The analysis involved 482 patients, 53% treated with 3D-CRT and 47% with IMRT. Endpoints evaluated in the trial included 2-year OS, PFS, local control, DMFS, severe (grade 3+) toxicity, and amount of chemotherapy administered. The trial had a median follow-up of 22.9 months.
In saying that the "deck was stacked" against IMRT, Chun pointed out that the IMRT group had more stage IIIB disease (39% versus 30%, P=0.056), larger PTV (486 versus 427 mL, P=0.005), and higher PTV:lung radio (0.15 versus 0.13, P=0.013).
The difference in 2-year survival in the IMRT group did not achieve statistical significance (P=0.597). Other 2-year outcomes also did not differ significantly: PFS (25.2% with IMRT, 27% with 3D-CRT, P=0.595), local control (30.8% versus 37.1%, P=0.50), and DMFS (45.9% versus 49.6%, P=0.66).
Better Tolerated
Severe pneumonitis occurred significantly more often with 3D-CRT (P=0.046). Chun reported that more lung tissue was exposed to low-dose radiation with IMRT (lung V5, 55% with 3D-CRT versus 62% with IMRT, P<0.0001), but lung V5 was not significantly associated with the severe pneumonitis (P=0.14) or with grade 3+ hematologic toxicity (P=0.57). Mean lung dose was slightly higher with 3D-CRT (18.1 versus 17.7 Gy for IMRT), but was not associated with severe pneumonitis (P=0.09).

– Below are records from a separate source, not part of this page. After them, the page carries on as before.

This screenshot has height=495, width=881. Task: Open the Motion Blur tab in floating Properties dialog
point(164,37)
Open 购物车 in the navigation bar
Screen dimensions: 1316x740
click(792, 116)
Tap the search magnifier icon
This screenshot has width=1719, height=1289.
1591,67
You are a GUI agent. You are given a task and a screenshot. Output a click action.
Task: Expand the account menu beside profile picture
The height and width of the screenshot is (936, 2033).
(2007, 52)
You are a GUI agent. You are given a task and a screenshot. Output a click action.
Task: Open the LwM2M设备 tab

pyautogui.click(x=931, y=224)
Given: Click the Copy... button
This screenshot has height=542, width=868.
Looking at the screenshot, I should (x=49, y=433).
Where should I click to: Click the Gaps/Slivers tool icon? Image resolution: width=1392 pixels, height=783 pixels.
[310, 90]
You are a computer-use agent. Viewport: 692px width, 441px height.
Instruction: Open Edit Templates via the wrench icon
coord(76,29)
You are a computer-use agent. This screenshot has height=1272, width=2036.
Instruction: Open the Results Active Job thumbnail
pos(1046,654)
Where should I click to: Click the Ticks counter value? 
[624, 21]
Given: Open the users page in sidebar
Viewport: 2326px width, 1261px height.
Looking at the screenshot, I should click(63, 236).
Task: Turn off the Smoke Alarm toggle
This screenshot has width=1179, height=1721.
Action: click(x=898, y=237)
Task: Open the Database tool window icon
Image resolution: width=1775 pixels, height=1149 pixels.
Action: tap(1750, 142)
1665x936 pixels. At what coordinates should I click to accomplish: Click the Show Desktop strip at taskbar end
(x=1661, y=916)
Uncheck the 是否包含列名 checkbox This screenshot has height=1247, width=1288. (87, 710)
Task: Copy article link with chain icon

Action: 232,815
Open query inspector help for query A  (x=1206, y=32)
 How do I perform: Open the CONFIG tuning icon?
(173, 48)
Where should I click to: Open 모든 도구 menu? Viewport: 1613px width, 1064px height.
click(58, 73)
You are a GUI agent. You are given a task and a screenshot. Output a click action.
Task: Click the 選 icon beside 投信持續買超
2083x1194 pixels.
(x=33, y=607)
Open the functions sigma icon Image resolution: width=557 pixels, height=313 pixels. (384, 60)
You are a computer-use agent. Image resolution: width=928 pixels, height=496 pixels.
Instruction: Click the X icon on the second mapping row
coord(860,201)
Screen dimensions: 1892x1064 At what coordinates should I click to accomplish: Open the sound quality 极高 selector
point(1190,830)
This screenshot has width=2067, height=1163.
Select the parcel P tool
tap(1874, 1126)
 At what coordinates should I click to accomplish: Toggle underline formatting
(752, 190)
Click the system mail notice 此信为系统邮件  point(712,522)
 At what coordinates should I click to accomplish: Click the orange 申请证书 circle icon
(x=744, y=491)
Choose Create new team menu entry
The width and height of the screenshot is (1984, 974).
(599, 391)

In a multivariate analysis that included all patients and tumor sizes, higher-dose radiation exposure (lung V20) was significantly associated with severe pneumonitis (P=0.009), as was more advanced disease stage (IIIA versus IIIB, P=0.0385), but not radiation therapy technique (3D-CRT versus IMRT, OR 0.44, P=0.0621).
A multivariate analysis limited to PTV >460 mL, a surrogate for larger tumors, showed that the chosen radiation therapy technique did significantly affect the likelihood of severe pneumonitis (3D-CRT versus IMRT, OR 0.22, 95% CI 0.06-0.82, P=0.02). A trend toward a significant association was observed for lung V20 (P=0.051).
Radiation exposure to the heart proved to be a key factor in survival, said Chun. Across the board, IMRT was associated with less heart exposure to radiation compared with 3D-CRT:
- V20: 19.3% versus 23.5% (P=0.049)
- V40: 6.8% versus 11.4% (P=0.003)
- V60: 1.4% versus 2.4% (P=0.045)
In a univariate analysis, heart V20 was significant with 2-year OS (HR 1.008, 95% CI 1.004-1.013, P=0.0005), as was heart V40 (HR 1.013, 95% CI 1.006-1.021, P=0.0005).
Patients treated with IMRT were more likely to receive planned chemotherapy, including full concurrent chemotherapy (55.7% versus 52.0%, P=0.31) and full consolidation therapy (37.3% versus 29.1%, P=0.05).
The results suggest that IMRT may offer an opportunity for reasonable outcomes in patients with larger tumors, Curran said.
"What these results say is that there should never be a stage III lung cancer trial that does not allow IMRT," he said. "If people have trouble meeting the radiation dose constraints with 3D-CRT, they should look at IMRT."
The results also could have implications for payers, who have balked at covering higher-cost IMRT without justification in the form tangible benefits, Curran added.
Disclosures
The RTOG-0617 trial was supported by the National Cancer Institute, Bristol-Myers Squibb, and Eli Lilly.
Chun disclosed no relevant relationships with industry.
Primary Source
American Society for Radiation Oncology
Chun SG, et al "Comparison of 3-D conformal and intensity modulated radiation therapy outcomes for locally advanced non-small cell lung cancer in NRG Oncology/RTOG-0617" ASTRO 2015; Abstract 2.